◆ Extract provided
★ ★ ★

Digital documentation of lesser-known languages in India: Its application in teaching Linguistics

poster / demo / art installation
Authorship
  1. 1. Anju Saxena

    Linguistics - Uppsala University

  2. 2. Udaya Narayana Singh

    Central Institute of Indian Languages

Work text
This plain text was ingested for the purpose of full-text search, not to preserve original formatting or readability. For the most complete copy, refer to the original conference program.

The most important relationship between language and culture that gets to the heart of what is lost when you lose a language is that most of the culture is in the language and is expressed in the language. Take it away from the culture, and you take away its greetings, its curses, its praises, its laws, its literature, its songs, its riddles, its proverbs, its cures, its wisdom, its prayers. The culture could not be expressed and handed on in any other way. (Fishman 1996: 81)
The aim of this presentation is to discuss how digital documentation of lesser-known languages in India (where language corpora are part of the documentation) can be an effective tool in language learning/teaching Linguistics. Combining the use of foreign language corpora together with the use of ICT provide effective pedagogical tools in renewing language teaching/learning. These two points will be discussed and illuminated by presenting the foundations and demonstration of a research project (Digital documentation of Indian minority languages) of which Anju Saxena is the Principal Investigator and Udaya Narayana Singh is the Principal Collaborator.
The increasing internationalism in the twentieth century with a small group of nations dominating the scene, has had an adverse effect on the maintenance of social and cultural traditions of many communities. According to Krauss (1996), 3000 of today's 6000 languages will disappear in this century, if no extra measures are taken. Issues relating to language death, endangernment and threat to linguistic diversity have dominated the scene (Krauss 1996) and efforts to revitalize endangered languages and to regress the phenomenon of language death have been the themes of several conferences (including UN conference).
A language is a reflection of the community that speaks it. It embodies the philosophy and the world-view of its people. In communities which lack a writing system, this knowledge is handed down orally from one generation to the next. When a language dies, which happens with increasing frequency in our modern world, we lose not only the linguistic knowledge of that community, but also the knowledge about its culture. One important way of ensuring that the knowledge about indigenous languages and cultures is not totally and irrevocably lost is by documenting these languages and by spreading information about languages and cultures of these communities to a wider audience.

★ ★ ★

◆ Written exercise
Extract the passage of the text on documenting lesser-known languages in India starting at "The aim of this" and ending at "the Principal Collaborator.". The material that follows has no connection to the text on documenting lesser-known languages in India.

◆ Provided data
★ ★ ★

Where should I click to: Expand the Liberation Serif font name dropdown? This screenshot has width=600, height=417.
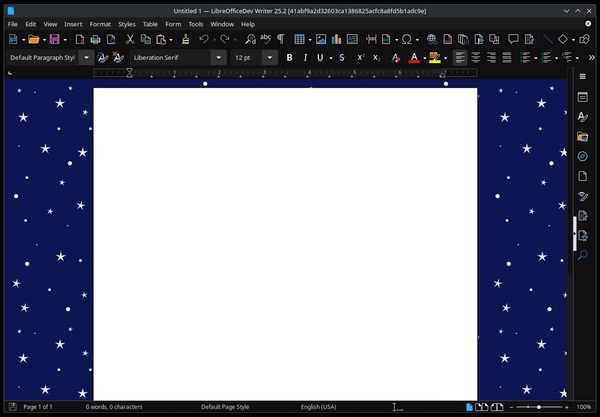pos(219,58)
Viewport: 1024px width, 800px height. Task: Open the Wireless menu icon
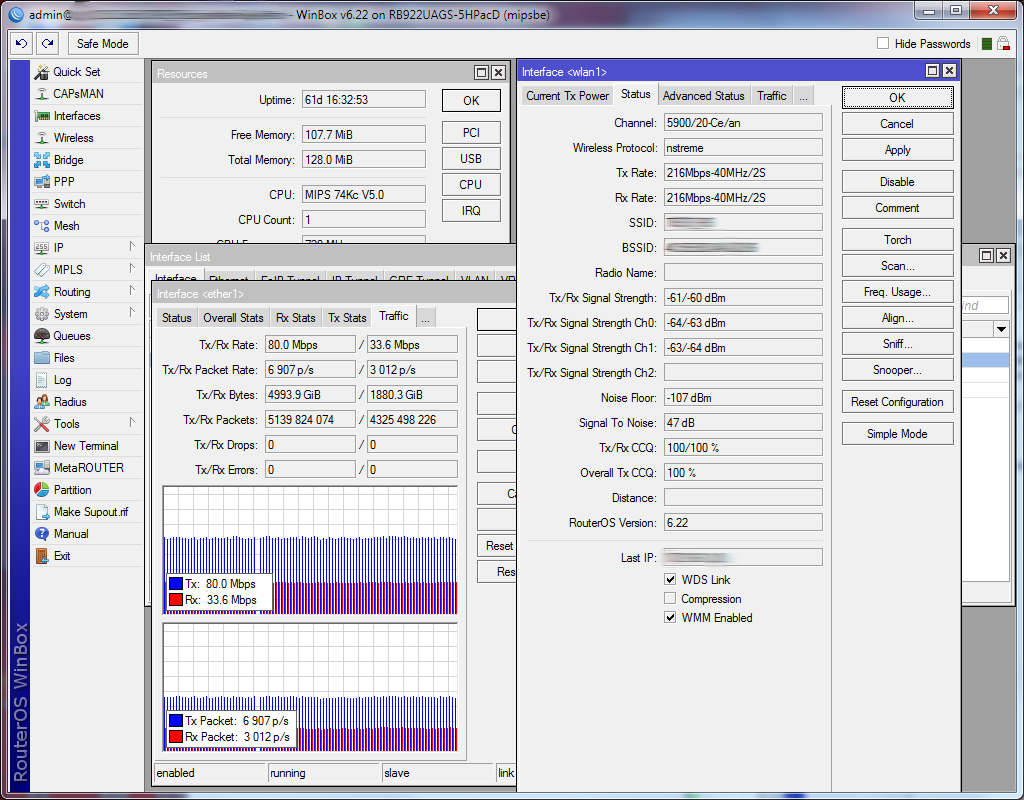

★ ★ ★

◆ Output below
The aim of this presentation is to discuss how digital documentation of lesser-known languages in India (where language corpora are part of the documentation) can be an effective tool in language learning/teaching Linguistics. Combining the use of foreign language corpora together with the use of ICT provide effective pedagogical tools in renewing language teaching/learning. These two points will be discussed and illuminated by presenting the foundations and demonstration of a research project (Digital documentation of Indian minority languages) of which Anju Saxena is the Principal Investigator and Udaya Narayana Singh is the Principal Collaborator.